Schematic representation of cerebro–retinal interaction in patients with type 2 diabetes. It shows a possible link between cerebral and retinal microvascular abnormalities in type 2 diabetes patients. Hemodynamic similarities are observed in the vasculature of the retinal and cerebral penetrating arteries. Retinal microvascular abnormalities might be useful predictive imaging markers for cerebral small vessel disease. CMBs, cerebral microbleeds; SLIs, silent lacunar infarctions; VRFs, vascular risk factors; WMLs, white matter lesions.

As the present study was a cross‐sectional design, it does not show a causal relationship between retinopathy and cerebral SVD. As another limitation, no comparison was made with non‐diabetic patients as a control. Furthermore, the rate of lacunar infarcts was lower than those in previous studies10, because patients included in the present study were younger (mean age 57 years) than those in previous studies, and had no history of cardiovascular and chronic kidney disease.

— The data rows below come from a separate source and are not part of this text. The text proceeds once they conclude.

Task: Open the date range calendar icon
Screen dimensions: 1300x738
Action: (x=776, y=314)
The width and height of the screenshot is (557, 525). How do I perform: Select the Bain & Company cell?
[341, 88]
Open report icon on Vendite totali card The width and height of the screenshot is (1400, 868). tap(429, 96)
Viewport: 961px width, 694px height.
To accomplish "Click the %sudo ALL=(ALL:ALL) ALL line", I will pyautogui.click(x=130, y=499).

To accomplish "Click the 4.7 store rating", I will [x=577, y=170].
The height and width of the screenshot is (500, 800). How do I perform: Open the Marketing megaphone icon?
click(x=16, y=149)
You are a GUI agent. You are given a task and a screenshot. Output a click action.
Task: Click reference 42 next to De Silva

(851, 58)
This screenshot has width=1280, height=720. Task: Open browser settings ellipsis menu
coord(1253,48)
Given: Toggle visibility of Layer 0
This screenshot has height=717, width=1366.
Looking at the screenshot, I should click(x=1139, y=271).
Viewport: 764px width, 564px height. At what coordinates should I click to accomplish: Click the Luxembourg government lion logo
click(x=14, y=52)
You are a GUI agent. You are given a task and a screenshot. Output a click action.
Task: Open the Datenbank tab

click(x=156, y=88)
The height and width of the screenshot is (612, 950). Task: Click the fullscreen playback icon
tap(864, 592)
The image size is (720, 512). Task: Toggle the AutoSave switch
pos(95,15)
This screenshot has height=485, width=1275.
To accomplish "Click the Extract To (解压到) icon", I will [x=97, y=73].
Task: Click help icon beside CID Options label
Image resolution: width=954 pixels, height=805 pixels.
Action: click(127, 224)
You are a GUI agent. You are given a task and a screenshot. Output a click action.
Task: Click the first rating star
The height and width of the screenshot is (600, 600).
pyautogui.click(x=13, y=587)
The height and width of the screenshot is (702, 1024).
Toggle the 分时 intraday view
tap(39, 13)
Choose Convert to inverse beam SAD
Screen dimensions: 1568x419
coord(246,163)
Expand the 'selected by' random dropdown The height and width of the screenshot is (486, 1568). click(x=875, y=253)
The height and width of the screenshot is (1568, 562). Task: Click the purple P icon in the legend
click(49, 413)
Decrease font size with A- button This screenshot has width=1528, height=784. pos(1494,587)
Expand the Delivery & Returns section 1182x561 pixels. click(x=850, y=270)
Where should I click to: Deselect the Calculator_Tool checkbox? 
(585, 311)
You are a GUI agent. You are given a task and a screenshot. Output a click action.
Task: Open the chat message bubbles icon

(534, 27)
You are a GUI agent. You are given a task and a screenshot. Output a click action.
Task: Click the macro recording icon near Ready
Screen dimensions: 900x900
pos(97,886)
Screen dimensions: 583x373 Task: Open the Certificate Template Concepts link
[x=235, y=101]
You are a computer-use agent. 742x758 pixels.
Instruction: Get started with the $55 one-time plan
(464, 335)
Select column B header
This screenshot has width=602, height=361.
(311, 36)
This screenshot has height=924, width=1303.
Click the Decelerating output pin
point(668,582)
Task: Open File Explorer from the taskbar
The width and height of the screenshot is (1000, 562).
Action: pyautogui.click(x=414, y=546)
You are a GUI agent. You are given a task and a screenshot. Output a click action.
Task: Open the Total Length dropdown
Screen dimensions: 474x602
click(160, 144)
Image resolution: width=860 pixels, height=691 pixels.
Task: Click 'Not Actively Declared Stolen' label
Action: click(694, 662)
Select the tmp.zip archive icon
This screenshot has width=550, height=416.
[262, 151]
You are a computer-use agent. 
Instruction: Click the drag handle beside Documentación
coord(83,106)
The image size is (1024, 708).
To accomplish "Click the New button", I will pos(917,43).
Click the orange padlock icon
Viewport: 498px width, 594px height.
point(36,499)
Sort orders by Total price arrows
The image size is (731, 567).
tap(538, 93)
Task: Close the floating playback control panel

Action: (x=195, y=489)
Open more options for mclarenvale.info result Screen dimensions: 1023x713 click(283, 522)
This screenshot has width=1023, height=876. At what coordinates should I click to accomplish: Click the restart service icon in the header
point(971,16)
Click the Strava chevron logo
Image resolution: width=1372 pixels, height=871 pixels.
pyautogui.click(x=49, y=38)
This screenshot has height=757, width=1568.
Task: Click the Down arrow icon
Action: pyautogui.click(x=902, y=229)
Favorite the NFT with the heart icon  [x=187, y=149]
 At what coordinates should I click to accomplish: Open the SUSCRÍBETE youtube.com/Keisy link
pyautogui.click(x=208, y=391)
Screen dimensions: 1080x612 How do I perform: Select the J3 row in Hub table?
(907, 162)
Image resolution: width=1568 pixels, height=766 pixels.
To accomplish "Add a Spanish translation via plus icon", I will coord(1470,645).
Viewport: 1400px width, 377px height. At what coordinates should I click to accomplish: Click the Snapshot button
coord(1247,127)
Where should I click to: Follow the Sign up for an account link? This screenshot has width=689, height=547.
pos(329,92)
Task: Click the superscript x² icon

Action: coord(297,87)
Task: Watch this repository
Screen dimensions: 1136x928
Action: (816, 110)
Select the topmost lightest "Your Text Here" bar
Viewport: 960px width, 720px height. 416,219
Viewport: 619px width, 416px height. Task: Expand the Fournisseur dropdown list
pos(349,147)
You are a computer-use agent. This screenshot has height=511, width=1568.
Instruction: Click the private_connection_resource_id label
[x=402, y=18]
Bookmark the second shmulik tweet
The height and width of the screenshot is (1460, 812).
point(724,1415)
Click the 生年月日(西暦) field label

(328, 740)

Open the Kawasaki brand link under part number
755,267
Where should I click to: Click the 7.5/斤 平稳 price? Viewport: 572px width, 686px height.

However, the fact that its findings suggest associations of incidence and severity of retinopathy with prevalence and severity of cerebral SVD in such a population is important. The present study supports the hypothesis that the brain is a target organ for diabetic microangiopathy. Retinal vascular imaging might be useful for further investigation on the pathogenesis and therapeutic strategies for cerebral SVD in diabetes patients.